━━━━━ Input for this task ━━━━━

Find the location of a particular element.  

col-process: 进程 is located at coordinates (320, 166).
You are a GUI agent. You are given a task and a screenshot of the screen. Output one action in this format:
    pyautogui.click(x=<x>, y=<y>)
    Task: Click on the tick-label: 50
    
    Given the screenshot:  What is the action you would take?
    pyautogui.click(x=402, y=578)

━━━━━

Brief = Count the lines above that contain the string "action", with uppercase and lowercase letters treated as different. Give only the number.

Exercise result = 2